Though it remains one of the most widely written about subjects, words will never fully illustrate the atrocities of the First World War. However, the closest links we have to this darkest of periods are retained in the letters of the time.
These letters were written either in the blood, filth and fog of the trenches, or from towns destroyed and afflicted with the fear of imminent death. They provide personal insights into lives plagued by war; lives that seems alien to many of us in today’s Europe.

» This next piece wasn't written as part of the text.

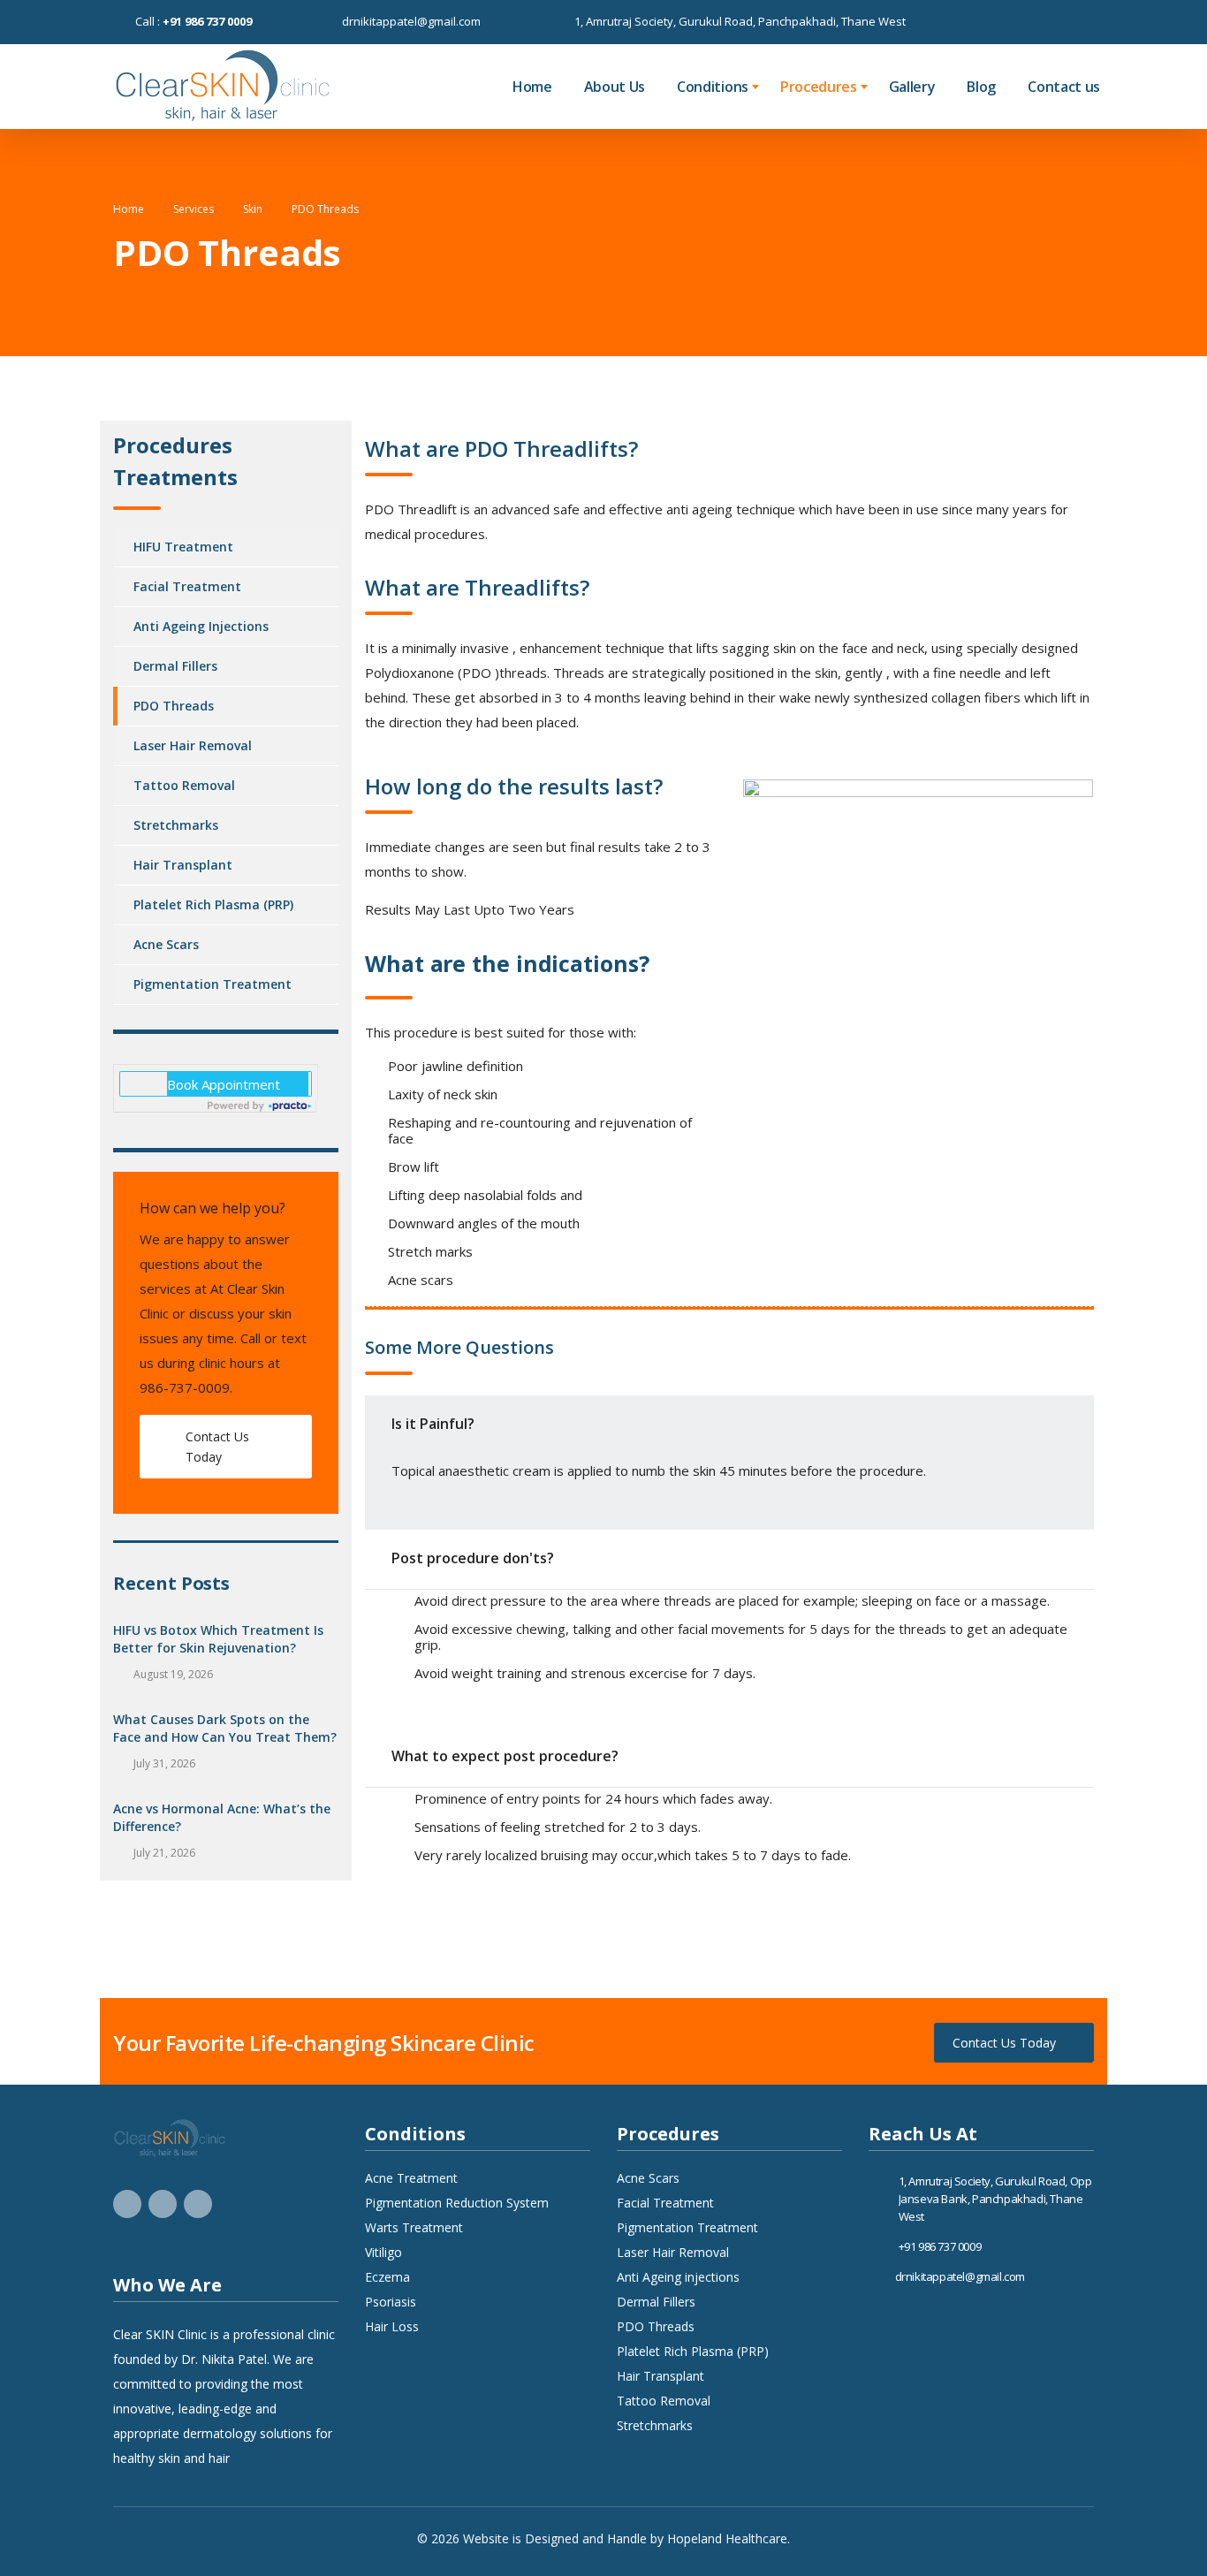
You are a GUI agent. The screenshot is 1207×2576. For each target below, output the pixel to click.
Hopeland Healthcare (727, 2538)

Watching and reading about the First World War centenary commemorations brought to mind a unique project that Today Translations was commissioned to translate earlier this year. An acquaintance of the firm came to us with a portfolio of letters his grandmother had written and sent from war-torn 1940s Germany to her family exiled in London. She, like millions of other Jews, later perished in the horrors of the Holocaust.
Because her now elderly children, among them our acquaintance’s father, had been living in the UK for the past eight decades, they had forgotten most of their German. Our acquaintance therefore requested that the letters – a most cherished family possession and one of the few remnants of his late grandmother’s voice, her emotions and her unconditional love for her family – be translated into English as a gift to his father.
This made us wonder how many other families still own letters sent by their ancestors from the periods in which Europe was devastated by war. As millions lost their lives, millions more were uprooted and displaced from their homes. And over the last 100 years, as borders; political systems and official languages have changed, many of us no longer speak the language of our ancestors.
The project we delivered for our acquaintance a unique example of reconnecting a man with his late mother during one of Europe’s darkest period. Reading first-hand accounts of the fears and horrors she endured made this one of the most difficult projects we have ever worked on, a project that put everything else into harsh perspective.
There will be many events throughout Europe, Northern Africa and the Middle East over the next four years commemorating the battles that tore Europe apart, such as the Battle of Verdun and the Somme. We should all take this time to honour those who lost their lives.
But let us also be mindful of and celebrate the work of historians, archivists and linguists whose work means that the atrocities lived by ancestors can still have a place in our consciousness. As they saying goes, those who forget the past are doomed to repeat it.